— Written request —
Update the records below by swapping every "Identify the location of" for "Find the position of". Leave everything else unchanged.

——

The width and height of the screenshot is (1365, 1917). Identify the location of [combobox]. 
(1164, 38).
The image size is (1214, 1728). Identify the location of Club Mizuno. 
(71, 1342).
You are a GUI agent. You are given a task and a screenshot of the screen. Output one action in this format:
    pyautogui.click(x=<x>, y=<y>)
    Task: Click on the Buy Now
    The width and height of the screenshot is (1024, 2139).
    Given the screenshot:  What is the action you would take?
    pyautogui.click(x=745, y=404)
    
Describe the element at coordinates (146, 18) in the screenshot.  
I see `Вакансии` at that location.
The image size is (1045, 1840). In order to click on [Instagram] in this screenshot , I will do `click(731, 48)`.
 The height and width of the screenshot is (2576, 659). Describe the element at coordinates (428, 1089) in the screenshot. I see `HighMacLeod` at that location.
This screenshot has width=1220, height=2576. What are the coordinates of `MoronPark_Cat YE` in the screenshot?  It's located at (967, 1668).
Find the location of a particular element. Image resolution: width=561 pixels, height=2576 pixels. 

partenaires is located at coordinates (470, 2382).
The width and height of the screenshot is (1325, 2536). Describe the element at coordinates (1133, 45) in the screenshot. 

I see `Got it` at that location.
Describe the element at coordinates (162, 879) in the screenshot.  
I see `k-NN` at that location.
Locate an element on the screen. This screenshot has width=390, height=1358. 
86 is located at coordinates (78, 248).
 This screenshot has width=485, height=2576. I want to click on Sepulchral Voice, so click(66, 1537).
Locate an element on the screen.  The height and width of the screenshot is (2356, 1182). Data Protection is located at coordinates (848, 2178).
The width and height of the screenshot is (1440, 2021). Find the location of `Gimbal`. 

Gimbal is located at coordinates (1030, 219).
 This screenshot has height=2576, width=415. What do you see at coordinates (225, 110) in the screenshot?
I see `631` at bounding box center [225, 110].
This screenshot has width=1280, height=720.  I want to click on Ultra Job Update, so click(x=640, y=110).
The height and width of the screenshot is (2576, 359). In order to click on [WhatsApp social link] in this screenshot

——

— Correct response —
The width and height of the screenshot is (1365, 1917). Find the position of [combobox]. 
(1164, 38).
The image size is (1214, 1728). Find the position of Club Mizuno. 
(71, 1342).
You are a GUI agent. You are given a task and a screenshot of the screen. Output one action in this format:
    pyautogui.click(x=<x>, y=<y>)
    Task: Click on the Buy Now
    The width and height of the screenshot is (1024, 2139).
    Given the screenshot:  What is the action you would take?
    pyautogui.click(x=745, y=404)
    
Describe the element at coordinates (146, 18) in the screenshot.  
I see `Вакансии` at that location.
The image size is (1045, 1840). In order to click on [Instagram] in this screenshot , I will do `click(731, 48)`.
 The height and width of the screenshot is (2576, 659). Describe the element at coordinates (428, 1089) in the screenshot. I see `HighMacLeod` at that location.
This screenshot has width=1220, height=2576. What are the coordinates of `MoronPark_Cat YE` in the screenshot?  It's located at (967, 1668).
Find the location of a particular element. Image resolution: width=561 pixels, height=2576 pixels. 

partenaires is located at coordinates (470, 2382).
The width and height of the screenshot is (1325, 2536). Describe the element at coordinates (1133, 45) in the screenshot. 

I see `Got it` at that location.
Describe the element at coordinates (162, 879) in the screenshot.  
I see `k-NN` at that location.
Locate an element on the screen. This screenshot has width=390, height=1358. 
86 is located at coordinates (78, 248).
 This screenshot has width=485, height=2576. I want to click on Sepulchral Voice, so click(66, 1537).
Locate an element on the screen.  The height and width of the screenshot is (2356, 1182). Data Protection is located at coordinates (848, 2178).
The width and height of the screenshot is (1440, 2021). Find the location of `Gimbal`. 

Gimbal is located at coordinates (1030, 219).
 This screenshot has height=2576, width=415. What do you see at coordinates (225, 110) in the screenshot?
I see `631` at bounding box center [225, 110].
This screenshot has width=1280, height=720.  I want to click on Ultra Job Update, so click(x=640, y=110).
The height and width of the screenshot is (2576, 359). In order to click on [WhatsApp social link] in this screenshot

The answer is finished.